> Assignment:
What is needed is an exact printout of all the data.

═══ Data section

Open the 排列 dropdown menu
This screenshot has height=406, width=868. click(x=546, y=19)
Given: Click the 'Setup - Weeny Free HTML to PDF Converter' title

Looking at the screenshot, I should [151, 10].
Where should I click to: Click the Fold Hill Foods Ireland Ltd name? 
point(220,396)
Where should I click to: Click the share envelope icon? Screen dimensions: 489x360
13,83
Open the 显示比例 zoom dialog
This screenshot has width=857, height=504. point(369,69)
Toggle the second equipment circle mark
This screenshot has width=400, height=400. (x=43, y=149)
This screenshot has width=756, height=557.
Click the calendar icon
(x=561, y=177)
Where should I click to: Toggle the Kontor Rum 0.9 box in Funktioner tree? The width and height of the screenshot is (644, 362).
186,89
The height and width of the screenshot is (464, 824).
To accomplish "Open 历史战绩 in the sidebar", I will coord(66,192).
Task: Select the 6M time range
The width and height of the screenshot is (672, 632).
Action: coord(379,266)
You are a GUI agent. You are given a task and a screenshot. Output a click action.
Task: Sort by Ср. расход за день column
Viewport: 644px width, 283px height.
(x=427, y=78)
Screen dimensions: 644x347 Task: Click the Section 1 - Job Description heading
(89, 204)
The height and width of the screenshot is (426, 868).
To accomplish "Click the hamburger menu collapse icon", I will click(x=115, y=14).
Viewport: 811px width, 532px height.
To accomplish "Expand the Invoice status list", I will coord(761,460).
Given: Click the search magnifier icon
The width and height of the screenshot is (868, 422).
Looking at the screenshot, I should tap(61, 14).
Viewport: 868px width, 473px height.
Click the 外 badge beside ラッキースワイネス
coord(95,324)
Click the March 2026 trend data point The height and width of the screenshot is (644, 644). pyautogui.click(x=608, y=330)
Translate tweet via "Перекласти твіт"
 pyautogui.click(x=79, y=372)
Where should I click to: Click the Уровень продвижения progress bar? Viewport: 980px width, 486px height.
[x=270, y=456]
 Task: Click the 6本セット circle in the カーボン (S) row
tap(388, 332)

══════

> Written solution:
Open the 排列 dropdown menu
This screenshot has height=406, width=868. click(x=546, y=19)
Given: Click the 'Setup - Weeny Free HTML to PDF Converter' title

Looking at the screenshot, I should [151, 10].
Where should I click to: Click the Fold Hill Foods Ireland Ltd name? 
point(220,396)
Where should I click to: Click the share envelope icon? Screen dimensions: 489x360
13,83
Open the 显示比例 zoom dialog
This screenshot has width=857, height=504. point(369,69)
Toggle the second equipment circle mark
This screenshot has width=400, height=400. (x=43, y=149)
This screenshot has width=756, height=557.
Click the calendar icon
(x=561, y=177)
Where should I click to: Toggle the Kontor Rum 0.9 box in Funktioner tree? The width and height of the screenshot is (644, 362).
186,89
The height and width of the screenshot is (464, 824).
To accomplish "Open 历史战绩 in the sidebar", I will coord(66,192).
Task: Select the 6M time range
The width and height of the screenshot is (672, 632).
Action: coord(379,266)
You are a GUI agent. You are given a task and a screenshot. Output a click action.
Task: Sort by Ср. расход за день column
Viewport: 644px width, 283px height.
(x=427, y=78)
Screen dimensions: 644x347 Task: Click the Section 1 - Job Description heading
(89, 204)
The height and width of the screenshot is (426, 868).
To accomplish "Click the hamburger menu collapse icon", I will click(x=115, y=14).
Viewport: 811px width, 532px height.
To accomplish "Expand the Invoice status list", I will coord(761,460).
Given: Click the search magnifier icon
The width and height of the screenshot is (868, 422).
Looking at the screenshot, I should tap(61, 14).
Viewport: 868px width, 473px height.
Click the 外 badge beside ラッキースワイネス
coord(95,324)
Click the March 2026 trend data point The height and width of the screenshot is (644, 644). pyautogui.click(x=608, y=330)
Translate tweet via "Перекласти твіт"
 pyautogui.click(x=79, y=372)
Where should I click to: Click the Уровень продвижения progress bar? Viewport: 980px width, 486px height.
[x=270, y=456]
 Task: Click the 6本セット circle in the カーボン (S) row
tap(388, 332)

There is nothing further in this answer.